Task objective: Every entry must be copied word for word.
━━━ Given records
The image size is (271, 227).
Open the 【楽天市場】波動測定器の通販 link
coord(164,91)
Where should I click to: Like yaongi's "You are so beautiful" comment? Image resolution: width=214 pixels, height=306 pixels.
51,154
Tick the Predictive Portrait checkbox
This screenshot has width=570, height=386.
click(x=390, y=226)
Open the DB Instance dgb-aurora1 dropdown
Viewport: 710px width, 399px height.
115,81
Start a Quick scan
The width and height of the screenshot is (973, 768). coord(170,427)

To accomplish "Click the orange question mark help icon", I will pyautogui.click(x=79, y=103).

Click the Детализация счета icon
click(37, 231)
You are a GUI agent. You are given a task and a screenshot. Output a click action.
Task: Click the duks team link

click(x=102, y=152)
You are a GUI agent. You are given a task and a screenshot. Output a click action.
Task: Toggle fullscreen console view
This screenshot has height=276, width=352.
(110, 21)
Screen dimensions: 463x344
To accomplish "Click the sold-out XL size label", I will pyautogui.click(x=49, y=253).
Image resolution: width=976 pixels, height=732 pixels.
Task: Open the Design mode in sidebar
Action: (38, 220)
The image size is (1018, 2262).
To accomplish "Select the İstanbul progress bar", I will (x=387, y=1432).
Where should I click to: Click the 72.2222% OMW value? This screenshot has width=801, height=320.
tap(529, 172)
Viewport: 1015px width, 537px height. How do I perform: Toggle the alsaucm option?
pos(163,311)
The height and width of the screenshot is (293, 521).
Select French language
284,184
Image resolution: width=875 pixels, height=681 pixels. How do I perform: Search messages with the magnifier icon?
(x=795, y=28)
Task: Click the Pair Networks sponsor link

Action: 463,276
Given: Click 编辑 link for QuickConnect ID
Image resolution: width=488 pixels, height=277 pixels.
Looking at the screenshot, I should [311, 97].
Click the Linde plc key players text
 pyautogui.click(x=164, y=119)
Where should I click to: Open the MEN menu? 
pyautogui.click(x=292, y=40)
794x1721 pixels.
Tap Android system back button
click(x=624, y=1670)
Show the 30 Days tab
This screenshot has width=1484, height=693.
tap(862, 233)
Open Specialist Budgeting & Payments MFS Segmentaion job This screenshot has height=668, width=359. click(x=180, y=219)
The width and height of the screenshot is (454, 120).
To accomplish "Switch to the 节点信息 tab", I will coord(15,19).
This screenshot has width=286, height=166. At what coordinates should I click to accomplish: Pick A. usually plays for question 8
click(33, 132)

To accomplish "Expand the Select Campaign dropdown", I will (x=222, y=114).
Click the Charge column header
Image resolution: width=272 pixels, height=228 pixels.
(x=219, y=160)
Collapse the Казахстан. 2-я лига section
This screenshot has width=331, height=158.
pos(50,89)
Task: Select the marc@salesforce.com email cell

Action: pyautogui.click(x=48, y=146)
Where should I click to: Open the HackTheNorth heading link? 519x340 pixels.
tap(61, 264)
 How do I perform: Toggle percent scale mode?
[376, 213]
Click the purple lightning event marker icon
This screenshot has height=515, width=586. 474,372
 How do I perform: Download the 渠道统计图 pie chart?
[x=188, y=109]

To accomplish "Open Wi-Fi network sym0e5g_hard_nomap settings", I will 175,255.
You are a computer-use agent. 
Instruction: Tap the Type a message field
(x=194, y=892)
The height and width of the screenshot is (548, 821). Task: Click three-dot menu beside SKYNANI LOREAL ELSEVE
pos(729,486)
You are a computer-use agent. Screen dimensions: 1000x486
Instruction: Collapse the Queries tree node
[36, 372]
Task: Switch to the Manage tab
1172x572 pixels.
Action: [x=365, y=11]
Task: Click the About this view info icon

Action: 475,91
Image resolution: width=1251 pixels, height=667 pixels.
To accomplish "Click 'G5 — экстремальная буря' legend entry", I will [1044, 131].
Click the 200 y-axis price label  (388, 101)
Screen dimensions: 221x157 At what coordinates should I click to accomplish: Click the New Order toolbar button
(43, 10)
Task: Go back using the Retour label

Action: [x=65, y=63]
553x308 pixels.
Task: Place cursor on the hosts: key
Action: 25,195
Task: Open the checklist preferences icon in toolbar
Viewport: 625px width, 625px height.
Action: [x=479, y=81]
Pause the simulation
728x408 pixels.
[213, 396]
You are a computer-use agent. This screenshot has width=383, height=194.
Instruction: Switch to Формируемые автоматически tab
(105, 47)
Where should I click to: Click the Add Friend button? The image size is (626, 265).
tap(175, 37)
━━━━━━
Solved problem:
The image size is (271, 227).
Open the 【楽天市場】波動測定器の通販 link
coord(164,91)
Where should I click to: Like yaongi's "You are so beautiful" comment? Image resolution: width=214 pixels, height=306 pixels.
51,154
Tick the Predictive Portrait checkbox
This screenshot has width=570, height=386.
click(x=390, y=226)
Open the DB Instance dgb-aurora1 dropdown
Viewport: 710px width, 399px height.
115,81
Start a Quick scan
The width and height of the screenshot is (973, 768). coord(170,427)

To accomplish "Click the orange question mark help icon", I will pyautogui.click(x=79, y=103).

Click the Детализация счета icon
click(37, 231)
You are a GUI agent. You are given a task and a screenshot. Output a click action.
Task: Click the duks team link

click(x=102, y=152)
You are a GUI agent. You are given a task and a screenshot. Output a click action.
Task: Toggle fullscreen console view
This screenshot has height=276, width=352.
(110, 21)
Screen dimensions: 463x344
To accomplish "Click the sold-out XL size label", I will pyautogui.click(x=49, y=253).
Image resolution: width=976 pixels, height=732 pixels.
Task: Open the Design mode in sidebar
Action: (38, 220)
The image size is (1018, 2262).
To accomplish "Select the İstanbul progress bar", I will (x=387, y=1432).
Where should I click to: Click the 72.2222% OMW value? This screenshot has width=801, height=320.
tap(529, 172)
Viewport: 1015px width, 537px height. How do I perform: Toggle the alsaucm option?
pos(163,311)
The height and width of the screenshot is (293, 521).
Select French language
284,184
Image resolution: width=875 pixels, height=681 pixels. How do I perform: Search messages with the magnifier icon?
(x=795, y=28)
Task: Click the Pair Networks sponsor link

Action: 463,276
Given: Click 编辑 link for QuickConnect ID
Image resolution: width=488 pixels, height=277 pixels.
Looking at the screenshot, I should [311, 97].
Click the Linde plc key players text
 pyautogui.click(x=164, y=119)
Where should I click to: Open the MEN menu? 
pyautogui.click(x=292, y=40)
794x1721 pixels.
Tap Android system back button
click(x=624, y=1670)
Show the 30 Days tab
This screenshot has width=1484, height=693.
tap(862, 233)
Open Specialist Budgeting & Payments MFS Segmentaion job This screenshot has height=668, width=359. click(x=180, y=219)
The width and height of the screenshot is (454, 120).
To accomplish "Switch to the 节点信息 tab", I will coord(15,19).
This screenshot has width=286, height=166. At what coordinates should I click to accomplish: Pick A. usually plays for question 8
click(33, 132)

To accomplish "Expand the Select Campaign dropdown", I will (x=222, y=114).
Click the Charge column header
Image resolution: width=272 pixels, height=228 pixels.
(x=219, y=160)
Collapse the Казахстан. 2-я лига section
This screenshot has width=331, height=158.
pos(50,89)
Task: Select the marc@salesforce.com email cell

Action: pyautogui.click(x=48, y=146)
Where should I click to: Open the HackTheNorth heading link? 519x340 pixels.
tap(61, 264)
 How do I perform: Toggle percent scale mode?
[376, 213]
Click the purple lightning event marker icon
This screenshot has height=515, width=586. 474,372
 How do I perform: Download the 渠道统计图 pie chart?
[x=188, y=109]

To accomplish "Open Wi-Fi network sym0e5g_hard_nomap settings", I will 175,255.
You are a computer-use agent. 
Instruction: Tap the Type a message field
(x=194, y=892)
The height and width of the screenshot is (548, 821). Task: Click three-dot menu beside SKYNANI LOREAL ELSEVE
pos(729,486)
You are a computer-use agent. Screen dimensions: 1000x486
Instruction: Collapse the Queries tree node
[36, 372]
Task: Switch to the Manage tab
1172x572 pixels.
Action: [x=365, y=11]
Task: Click the About this view info icon

Action: 475,91
Image resolution: width=1251 pixels, height=667 pixels.
To accomplish "Click 'G5 — экстремальная буря' legend entry", I will [1044, 131].
Click the 200 y-axis price label  (388, 101)
Screen dimensions: 221x157 At what coordinates should I click to accomplish: Click the New Order toolbar button
(43, 10)
Task: Go back using the Retour label

Action: [x=65, y=63]
553x308 pixels.
Task: Place cursor on the hosts: key
Action: 25,195
Task: Open the checklist preferences icon in toolbar
Viewport: 625px width, 625px height.
Action: [x=479, y=81]
Pause the simulation
728x408 pixels.
[213, 396]
You are a computer-use agent. This screenshot has width=383, height=194.
Instruction: Switch to Формируемые автоматически tab
(105, 47)
Where should I click to: Click the Add Friend button? The image size is (626, 265).
tap(175, 37)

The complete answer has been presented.